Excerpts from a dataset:
-- Opening Marker --

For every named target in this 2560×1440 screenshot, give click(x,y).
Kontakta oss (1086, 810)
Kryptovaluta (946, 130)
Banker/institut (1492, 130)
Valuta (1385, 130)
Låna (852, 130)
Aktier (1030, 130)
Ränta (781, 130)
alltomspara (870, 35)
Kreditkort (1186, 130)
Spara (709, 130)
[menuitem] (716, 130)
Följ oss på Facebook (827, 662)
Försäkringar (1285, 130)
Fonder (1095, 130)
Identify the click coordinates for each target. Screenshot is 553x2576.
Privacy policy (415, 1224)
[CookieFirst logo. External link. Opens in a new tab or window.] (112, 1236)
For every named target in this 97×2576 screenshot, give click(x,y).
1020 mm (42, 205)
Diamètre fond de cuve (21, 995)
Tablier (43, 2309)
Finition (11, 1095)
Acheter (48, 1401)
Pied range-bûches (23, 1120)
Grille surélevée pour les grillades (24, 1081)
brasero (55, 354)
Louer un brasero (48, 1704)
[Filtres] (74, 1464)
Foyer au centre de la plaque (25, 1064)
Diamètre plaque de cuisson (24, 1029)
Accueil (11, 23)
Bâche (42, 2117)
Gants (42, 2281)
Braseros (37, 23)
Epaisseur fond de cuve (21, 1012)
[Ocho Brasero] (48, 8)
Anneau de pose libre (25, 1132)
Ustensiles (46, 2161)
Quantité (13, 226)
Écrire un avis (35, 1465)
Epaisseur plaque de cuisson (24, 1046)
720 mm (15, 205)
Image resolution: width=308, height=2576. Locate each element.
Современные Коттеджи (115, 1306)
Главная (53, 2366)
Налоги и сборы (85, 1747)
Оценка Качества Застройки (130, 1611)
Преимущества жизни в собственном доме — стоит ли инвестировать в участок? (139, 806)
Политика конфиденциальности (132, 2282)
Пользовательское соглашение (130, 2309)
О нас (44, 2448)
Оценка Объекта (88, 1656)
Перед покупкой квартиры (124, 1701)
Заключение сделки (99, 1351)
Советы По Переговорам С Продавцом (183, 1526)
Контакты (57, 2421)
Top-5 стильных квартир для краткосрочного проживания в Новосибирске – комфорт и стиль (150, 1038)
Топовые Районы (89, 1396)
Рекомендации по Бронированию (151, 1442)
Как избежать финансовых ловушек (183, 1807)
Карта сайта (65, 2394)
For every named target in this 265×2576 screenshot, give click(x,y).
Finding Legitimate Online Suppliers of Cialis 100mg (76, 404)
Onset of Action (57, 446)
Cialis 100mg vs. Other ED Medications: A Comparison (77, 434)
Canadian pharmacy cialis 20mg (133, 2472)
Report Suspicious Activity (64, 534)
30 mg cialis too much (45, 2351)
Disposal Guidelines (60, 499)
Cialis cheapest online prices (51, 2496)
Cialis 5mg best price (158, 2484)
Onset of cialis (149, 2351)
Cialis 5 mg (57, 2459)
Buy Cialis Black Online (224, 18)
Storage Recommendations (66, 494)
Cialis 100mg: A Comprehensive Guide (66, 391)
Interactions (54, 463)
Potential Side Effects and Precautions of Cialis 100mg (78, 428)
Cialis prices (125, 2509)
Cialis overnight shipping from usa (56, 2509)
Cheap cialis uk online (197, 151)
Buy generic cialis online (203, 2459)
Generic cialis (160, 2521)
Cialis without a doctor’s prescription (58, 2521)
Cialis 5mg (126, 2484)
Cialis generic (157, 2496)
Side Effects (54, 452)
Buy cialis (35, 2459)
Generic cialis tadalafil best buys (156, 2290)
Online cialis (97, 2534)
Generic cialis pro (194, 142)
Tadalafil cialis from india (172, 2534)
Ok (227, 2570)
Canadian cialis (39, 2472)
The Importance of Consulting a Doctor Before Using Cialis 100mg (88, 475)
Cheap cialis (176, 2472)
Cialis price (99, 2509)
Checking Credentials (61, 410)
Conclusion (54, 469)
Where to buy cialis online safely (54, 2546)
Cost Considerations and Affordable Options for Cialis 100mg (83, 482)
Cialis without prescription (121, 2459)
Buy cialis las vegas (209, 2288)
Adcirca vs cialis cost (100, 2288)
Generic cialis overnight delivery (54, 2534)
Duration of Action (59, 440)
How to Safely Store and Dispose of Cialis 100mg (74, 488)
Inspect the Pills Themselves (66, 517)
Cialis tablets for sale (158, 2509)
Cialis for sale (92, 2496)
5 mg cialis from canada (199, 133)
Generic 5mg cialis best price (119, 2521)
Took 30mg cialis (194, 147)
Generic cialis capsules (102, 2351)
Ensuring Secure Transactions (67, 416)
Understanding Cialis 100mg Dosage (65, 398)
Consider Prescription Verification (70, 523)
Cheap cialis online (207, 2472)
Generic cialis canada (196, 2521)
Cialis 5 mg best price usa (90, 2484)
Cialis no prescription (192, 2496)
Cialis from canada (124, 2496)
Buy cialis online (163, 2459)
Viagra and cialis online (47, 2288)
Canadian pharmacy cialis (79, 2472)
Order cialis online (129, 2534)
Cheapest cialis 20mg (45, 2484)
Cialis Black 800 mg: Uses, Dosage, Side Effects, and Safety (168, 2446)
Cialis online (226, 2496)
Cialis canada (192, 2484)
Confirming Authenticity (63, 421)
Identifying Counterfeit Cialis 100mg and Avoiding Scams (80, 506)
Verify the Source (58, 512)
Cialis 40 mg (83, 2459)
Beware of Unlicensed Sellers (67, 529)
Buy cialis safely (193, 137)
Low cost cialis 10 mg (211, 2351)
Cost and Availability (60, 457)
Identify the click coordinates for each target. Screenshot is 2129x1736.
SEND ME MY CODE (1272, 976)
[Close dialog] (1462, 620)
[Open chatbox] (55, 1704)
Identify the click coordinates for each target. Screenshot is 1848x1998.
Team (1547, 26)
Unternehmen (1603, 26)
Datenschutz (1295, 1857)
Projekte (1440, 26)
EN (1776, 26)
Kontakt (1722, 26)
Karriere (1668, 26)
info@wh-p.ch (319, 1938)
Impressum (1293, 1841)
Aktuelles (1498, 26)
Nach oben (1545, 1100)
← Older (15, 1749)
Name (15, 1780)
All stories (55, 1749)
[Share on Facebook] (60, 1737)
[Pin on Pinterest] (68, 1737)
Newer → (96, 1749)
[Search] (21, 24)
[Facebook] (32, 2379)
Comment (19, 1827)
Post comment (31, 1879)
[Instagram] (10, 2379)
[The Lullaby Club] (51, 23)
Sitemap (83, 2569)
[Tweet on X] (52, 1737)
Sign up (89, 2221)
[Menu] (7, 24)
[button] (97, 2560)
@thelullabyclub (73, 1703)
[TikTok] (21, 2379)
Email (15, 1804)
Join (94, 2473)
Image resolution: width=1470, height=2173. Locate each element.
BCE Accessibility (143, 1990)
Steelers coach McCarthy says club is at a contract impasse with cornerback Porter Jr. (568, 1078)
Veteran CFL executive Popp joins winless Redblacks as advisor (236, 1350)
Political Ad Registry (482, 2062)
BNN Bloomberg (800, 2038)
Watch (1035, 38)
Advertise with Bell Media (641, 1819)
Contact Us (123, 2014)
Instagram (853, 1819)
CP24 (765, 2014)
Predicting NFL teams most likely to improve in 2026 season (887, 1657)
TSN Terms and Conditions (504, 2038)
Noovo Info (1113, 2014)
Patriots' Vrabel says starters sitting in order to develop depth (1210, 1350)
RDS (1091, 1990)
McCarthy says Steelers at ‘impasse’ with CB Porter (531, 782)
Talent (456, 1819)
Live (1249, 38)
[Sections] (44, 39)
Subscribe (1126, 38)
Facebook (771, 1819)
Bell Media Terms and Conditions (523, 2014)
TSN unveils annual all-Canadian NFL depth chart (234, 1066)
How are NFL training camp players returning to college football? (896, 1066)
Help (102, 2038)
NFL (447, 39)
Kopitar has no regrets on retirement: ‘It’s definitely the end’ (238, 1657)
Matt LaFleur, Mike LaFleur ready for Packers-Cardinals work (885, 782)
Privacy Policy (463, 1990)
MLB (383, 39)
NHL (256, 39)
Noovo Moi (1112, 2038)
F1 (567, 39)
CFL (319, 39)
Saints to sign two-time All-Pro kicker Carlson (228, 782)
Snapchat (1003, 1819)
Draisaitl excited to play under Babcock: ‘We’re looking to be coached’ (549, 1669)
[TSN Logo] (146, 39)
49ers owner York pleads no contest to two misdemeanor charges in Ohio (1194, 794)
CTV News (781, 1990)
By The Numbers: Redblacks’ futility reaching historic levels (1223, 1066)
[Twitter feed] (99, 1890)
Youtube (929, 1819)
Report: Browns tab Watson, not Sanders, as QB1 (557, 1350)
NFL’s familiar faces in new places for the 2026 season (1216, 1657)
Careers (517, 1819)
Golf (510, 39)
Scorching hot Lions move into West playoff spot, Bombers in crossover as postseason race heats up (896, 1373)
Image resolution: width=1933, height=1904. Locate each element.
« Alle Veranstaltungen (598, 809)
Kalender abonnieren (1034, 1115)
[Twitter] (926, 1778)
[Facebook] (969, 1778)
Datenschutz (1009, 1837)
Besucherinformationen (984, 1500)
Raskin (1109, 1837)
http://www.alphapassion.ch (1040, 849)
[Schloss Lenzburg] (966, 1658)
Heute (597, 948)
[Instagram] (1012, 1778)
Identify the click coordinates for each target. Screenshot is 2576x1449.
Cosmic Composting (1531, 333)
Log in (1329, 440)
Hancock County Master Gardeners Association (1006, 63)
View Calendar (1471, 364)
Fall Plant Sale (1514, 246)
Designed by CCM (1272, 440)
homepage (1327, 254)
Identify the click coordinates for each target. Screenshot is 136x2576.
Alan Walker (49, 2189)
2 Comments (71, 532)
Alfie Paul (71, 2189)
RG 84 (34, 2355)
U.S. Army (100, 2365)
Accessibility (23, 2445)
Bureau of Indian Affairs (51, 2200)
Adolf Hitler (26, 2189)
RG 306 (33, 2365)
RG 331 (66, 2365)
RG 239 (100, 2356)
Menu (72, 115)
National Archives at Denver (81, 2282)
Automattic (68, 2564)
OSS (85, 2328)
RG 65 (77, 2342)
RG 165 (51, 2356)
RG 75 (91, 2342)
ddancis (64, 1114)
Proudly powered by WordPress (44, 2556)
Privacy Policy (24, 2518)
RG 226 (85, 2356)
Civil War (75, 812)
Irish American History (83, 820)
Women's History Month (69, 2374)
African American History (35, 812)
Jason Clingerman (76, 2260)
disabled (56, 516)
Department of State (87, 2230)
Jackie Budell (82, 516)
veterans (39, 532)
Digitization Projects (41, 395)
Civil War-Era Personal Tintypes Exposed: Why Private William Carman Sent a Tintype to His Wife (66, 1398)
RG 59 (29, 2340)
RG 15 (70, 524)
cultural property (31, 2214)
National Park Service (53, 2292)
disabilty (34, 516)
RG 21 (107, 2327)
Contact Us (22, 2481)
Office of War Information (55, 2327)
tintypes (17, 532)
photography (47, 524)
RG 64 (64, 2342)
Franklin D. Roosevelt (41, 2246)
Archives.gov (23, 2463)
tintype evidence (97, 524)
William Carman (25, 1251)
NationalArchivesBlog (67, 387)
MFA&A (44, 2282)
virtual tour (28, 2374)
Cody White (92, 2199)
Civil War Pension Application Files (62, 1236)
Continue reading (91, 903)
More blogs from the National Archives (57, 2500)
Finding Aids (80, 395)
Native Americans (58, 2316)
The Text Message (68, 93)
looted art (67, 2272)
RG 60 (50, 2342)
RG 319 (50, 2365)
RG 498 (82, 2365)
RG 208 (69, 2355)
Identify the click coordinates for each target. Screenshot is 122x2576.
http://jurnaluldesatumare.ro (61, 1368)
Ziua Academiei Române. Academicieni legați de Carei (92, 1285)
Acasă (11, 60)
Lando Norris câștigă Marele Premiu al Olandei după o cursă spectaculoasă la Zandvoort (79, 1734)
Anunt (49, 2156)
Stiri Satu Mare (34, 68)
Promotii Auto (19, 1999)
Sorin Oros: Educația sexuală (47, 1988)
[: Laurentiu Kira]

-- Closing Marker --

AIM OF THE EXERCISE: Reproduce exactly the section above that begins at the line containing "brasero (55, 354)" and ends at the line containing "Onset of Action (57, 446)", leaving out all other lines.

SOLUTION:
brasero (55, 354)
Louer un brasero (48, 1704)
[Filtres] (74, 1464)
Foyer au centre de la plaque (25, 1064)
Diamètre plaque de cuisson (24, 1029)
Accueil (11, 23)
Bâche (42, 2117)
Gants (42, 2281)
Braseros (37, 23)
Epaisseur fond de cuve (21, 1012)
[Ocho Brasero] (48, 8)
Anneau de pose libre (25, 1132)
Ustensiles (46, 2161)
Quantité (13, 226)
Écrire un avis (35, 1465)
Epaisseur plaque de cuisson (24, 1046)
720 mm (15, 205)
Image resolution: width=308, height=2576. Locate each element.
Современные Коттеджи (115, 1306)
Главная (53, 2366)
Налоги и сборы (85, 1747)
Оценка Качества Застройки (130, 1611)
Преимущества жизни в собственном доме — стоит ли инвестировать в участок? (139, 806)
Политика конфиденциальности (132, 2282)
Пользовательское соглашение (130, 2309)
О нас (44, 2448)
Оценка Объекта (88, 1656)
Перед покупкой квартиры (124, 1701)
Заключение сделки (99, 1351)
Советы По Переговорам С Продавцом (183, 1526)
Контакты (57, 2421)
Top-5 стильных квартир для краткосрочного проживания в Новосибирске – комфорт и стиль (150, 1038)
Топовые Районы (89, 1396)
Рекомендации по Бронированию (151, 1442)
Как избежать финансовых ловушек (183, 1807)
Карта сайта (65, 2394)
For every named target in this 265×2576 screenshot, give click(x,y).
Finding Legitimate Online Suppliers of Cialis 100mg (76, 404)
Onset of Action (57, 446)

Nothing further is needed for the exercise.